Good morning. A little frustrating that the bears didn’t drive the price down to the 6570 area for a decent bounce potential, instead only managing 6600 before the buy the dippers came in. Still, the early long from 6620 came in OK so cant be greedy! It feels like we are just slowly drifting down with the various bits of uncertainty in the air – Ukraine/Russia, and a slowing China (more negative news out last night from them, with weakened industrial output growth and cooling retail sales). It has been known though for a slow drift down to be sharply corrected up so we could well see some lows in the not too distant future. Was thinking 6570 FTSE and 1852 S&P would be that level…

Asia Overnight from Bloomberg
Asian stocks trimmed a rebound, with gauges in Hong Kong and Tokyo reversing, and copper declined as China reported slower-than-estimated growth in industrial production, retail sales and fixed-asset investment. Gold increased and the yen advanced a fourth day.
The MSCI Asia Pacific Index climbed 0.2 percent by 3:02 p.m. in Tokyo, paring a rebound of as much as 0.6 percent after its biggest loss since Feb. 4 yesterday. The Hang Seng Index erased a gain of 0.6 percent in Hong Kong and the yen rose 0.1 percent after China’s data. Standard & Poor’s 500 Index futures rose 0.3 percent. The currencies of South Korea, Malaysia and Indonesia rallied versus the greenback, while the Aussie surged 0.7 percent. Copper dropped 0.7 percent and gold traded near a six-month high.

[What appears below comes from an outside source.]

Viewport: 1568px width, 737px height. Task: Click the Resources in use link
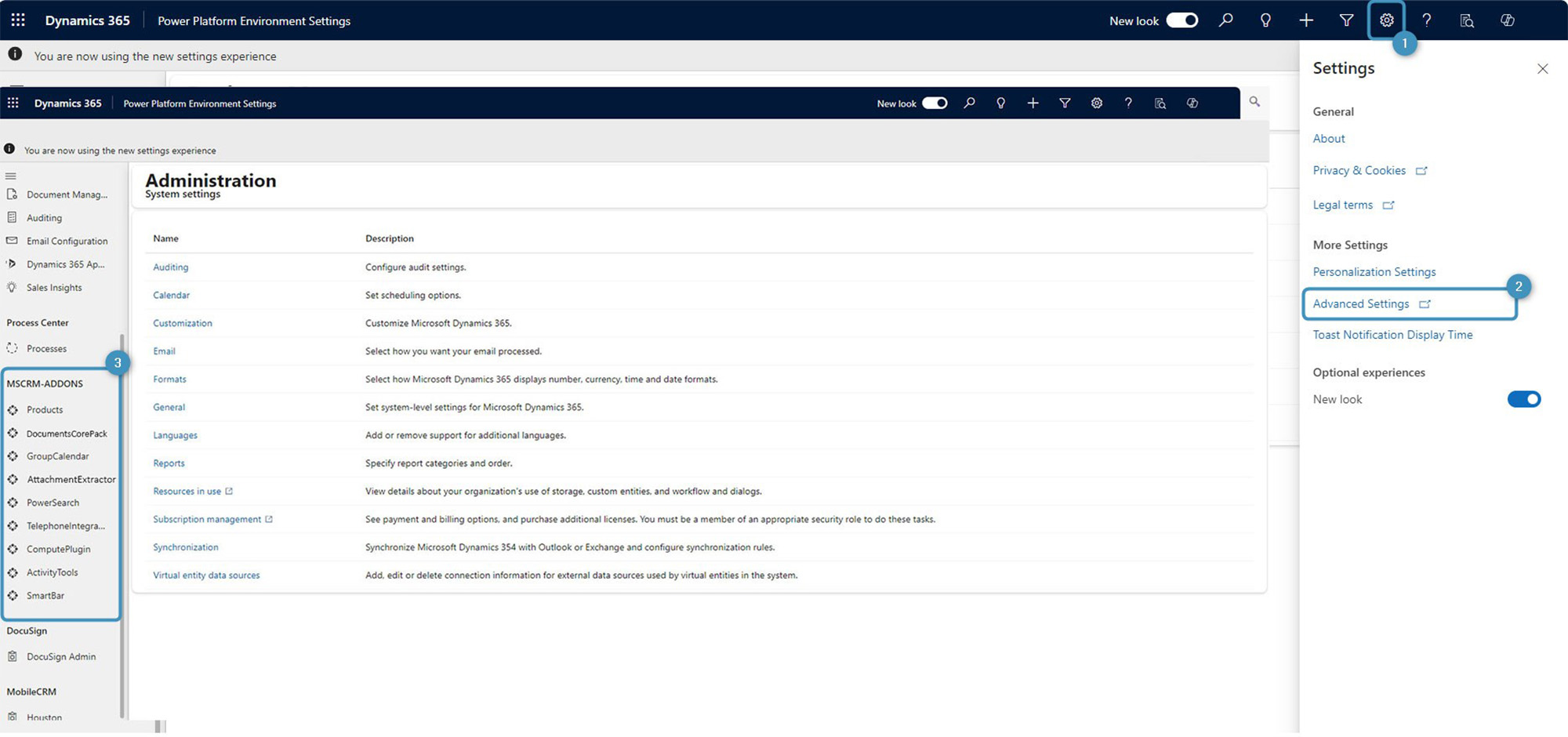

China said industrial output expanded 8.6 percent through January and February, less than the 9.5 percent estimate of analysts surveyed by Bloomberg, underscoring fears of a slowdown that’s fueled a rout in global equities and industrial metals. Premier Li Keqiang pledged to control systemic risks in the financial system and provide a stable environment for growth at the conclusion of China’s annual meeting of lawmakers today. Simmering tensions over Russia’s incursion into Ukraine’s Crimea region helped push wheat into a bull market yesterday.
“The markets are very fragile around China,” Peter Esho, Sydney-based chief market analyst at Invast Securities Co., said by phone. “Both industrial production and retail sales numbers today are soft, but not as bad as they could have been.”

FTSE Outlook
I am feeling a buy the dip day today and as such have put 3 possible long entry points below. As mentioned above I was hoping for the 6570 area yesterday which would have been a good entry, but alas it wasn’t hit. The S&P has had a solid bounce of the bottom of the 20 day Raff channel in the end, at 1854 (also just missing the lowest target 1852 mentioned yesterday), and now looks like it could get as high as 1920.
With regard to the FTSE the key resistance level to break initially will be the top of the channel on the 30 minute, sitting at 6660. Break that and 6700 and 6729 (top of the 10 day Bianca channel) are looking likely.